Great Barrier Reef Downgraded To “Very Poor” Condition Amid Climate Change

Chris Holman/Shutterstock

Madison Dapcevich 30 Aug 2019, 20:42

A new expert assessment has downgraded the health status of Australia’s Great Barrier Reef from “poor” to “very poor” after finding the near-shore ecosystem’s habitat and species are significantly at-risk from the effects of climate change.

Marine heatwaves are the most immediate threat and pose the highest risk to the reef system, coupled with poor inshore water quality, habitat loss, and degradation. Both habitat and species have been downgraded from “poor” to “very poor” following the pressures of a changing and warming planet.

“Climate change is escalating and is the most significant threat to the region’s long-term outlook. Significant global action to address climate change is critical to slowing deterioration of the Reef’s ecosystem and heritage values and supporting recovery,” reads the report.

Every five years, the country produces an analysis to look at the reef’s health, pressures, and its future as required under the Great Barrier Reef Act.
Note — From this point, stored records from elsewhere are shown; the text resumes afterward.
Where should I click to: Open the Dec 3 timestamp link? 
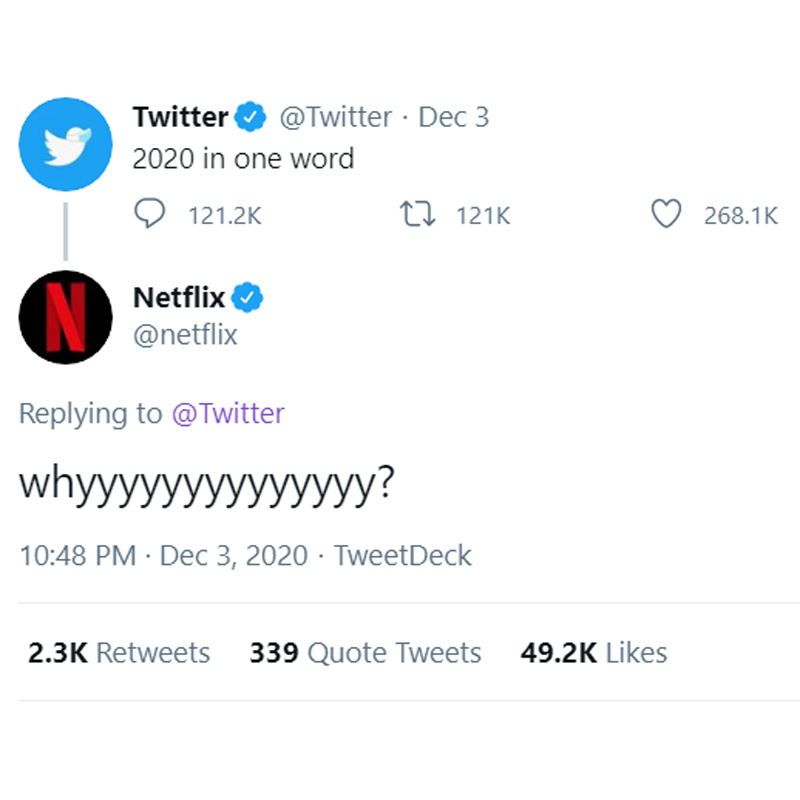point(456,117)
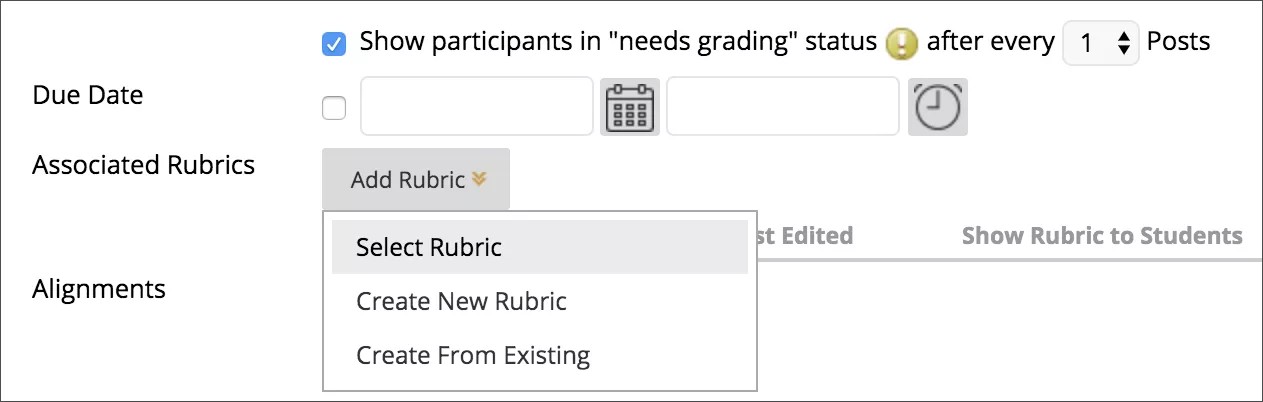Viewport: 1263px width, 402px height.
Task: Click the yellow needs grading status icon
Action: (x=902, y=43)
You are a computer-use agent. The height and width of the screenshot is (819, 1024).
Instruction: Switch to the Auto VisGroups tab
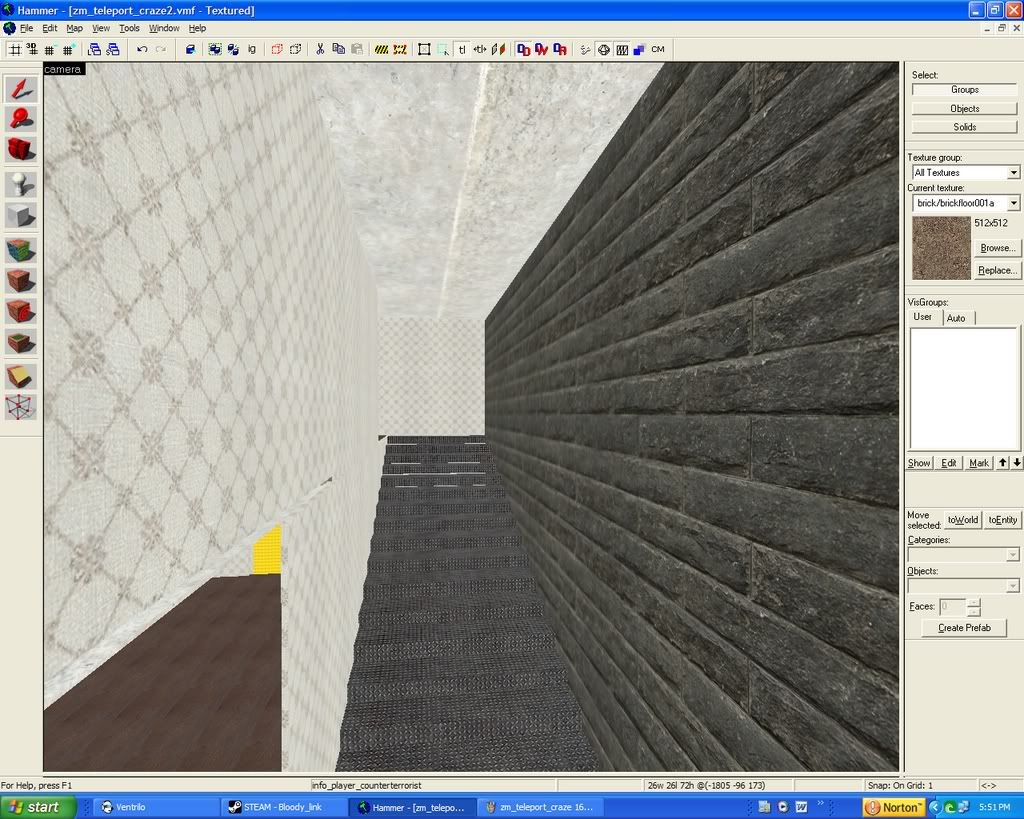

In 2019, the authors found that significant pressures are being imposed on the reef at both a local and global scale, which has altered conservation strategies to manage a “changed and less resilient reef.”

One of the most complex natural systems on the planet, the Great Barrier Reef has faced an accumulation of impacts in recent years that have reduced its ability to recover. In 2016 and 2017, two successive mass bleaching events caused an unprecedented coral loss that impacted fish and invertebrate species. Inshore pollution, as well as agricultural and developmental runoff, have further suffocated coral species and degraded habitat.

Sea turtles and dugongs already threatened from past commercial harvesting in the past now face further pressures from climate change. Michael Smith ITWP/Shutterstock

But it’s not all bad news. In their assessment of more than 30 ecosystem health components, researchers found that as much as 60 percent remain in "good" to "very good" standing.  

Designated a World Heritage Area, the reef is home to oceanic life, from the smallest of coral-habiting fish to the largest of marine megafauna. Though a study last fall found that the reef was showing “significant signs of recovery” after years of coral bleaching, the reef is still having a difficult time bouncing back. Since 2016, half of all coral in the northern part of the reef died. Meanwhile, a 2018 report by the Australian Institute of Marine Science found that the reef coral cover was the lowest in recorded history following a deadly combination of starfish outbreaks, bleaching events, and severe weather.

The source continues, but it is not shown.